We start with the fact that the last week of November, the rightwing gained its first Bugs Bunny Barrett-driven victory at the Supreme Court, ruling 5-4 in favor of two religious organizations challenging New York state orders limiting the number of people attending their religious services due to the risk of spreading COVID.
The majority ruled in favor of the Roman Catholic Diocese of Brooklyn and Agudath Israel of America, agreeing that the restrictions violated the Free Exercise Clause of the First Amendment on the grounds that the regulations treated the houses of worship more harshly than comparable secular facilities - "comparable," in the eyes of the Court, meaning a religious service with at least scores and in one notable case, a couple of thousand often maskless people in an enclosed space for an extended time is essentially the same as a commercial establishment featuring often masked customers coming and going with few remaining for an extended time and not packed together.
The details of the state regulations and the justices' opinions are largely irrelevant in the fact of two things that stand out:
One is that the case should have been dismissed as moot because the state had already significantly modified the orders at issue. It wasn't, on the grounds that the groups "remain under a constant threat" because the restrictions could always be reinstated, a "it can always come up again" standard under which a great many cases dismissed as moot should not have been. It wasn't found moot because the reactionary majority wanted to rule on it, wanted to smack down public health rules because of their ideology of pushing religion into the law.
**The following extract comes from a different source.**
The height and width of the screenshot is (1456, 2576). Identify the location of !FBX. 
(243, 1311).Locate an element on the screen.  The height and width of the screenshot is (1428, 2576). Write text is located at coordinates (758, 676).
The other notable point is that the decision was scientifically illiterate. Not only because of the idiocy of the "comparable facility" claim but because at bottom it relies on the conviction that what happens in a congregation because of the failure to respect public health guidelines affects no one outside that community. That even if you want to bizarrely say that religious freedom means we have to allow for the spread of an infectious disease within a religious community, you still have to say that those people are incapable of spreading that disease outside it. Which is transparent nonsense to a degree that just stating it is sufficient refutation.
Perhaps dimly aware of that, the majority said "there are many other less restrictive rules that could be adopted" but failed to suggest any that are both enforceable and equally effective - actually, they failed to suggest any at all, turning unsupported speculation into fact, which I suppose is pretty run of the mill for the right wing.
The bottom line is that the result of this decision is that being a religious organization entitles you to risk the public health. As Jeffrey Sachs, director of the Center for Sustainable Development at Columbia University said of the decision, people will die as a result.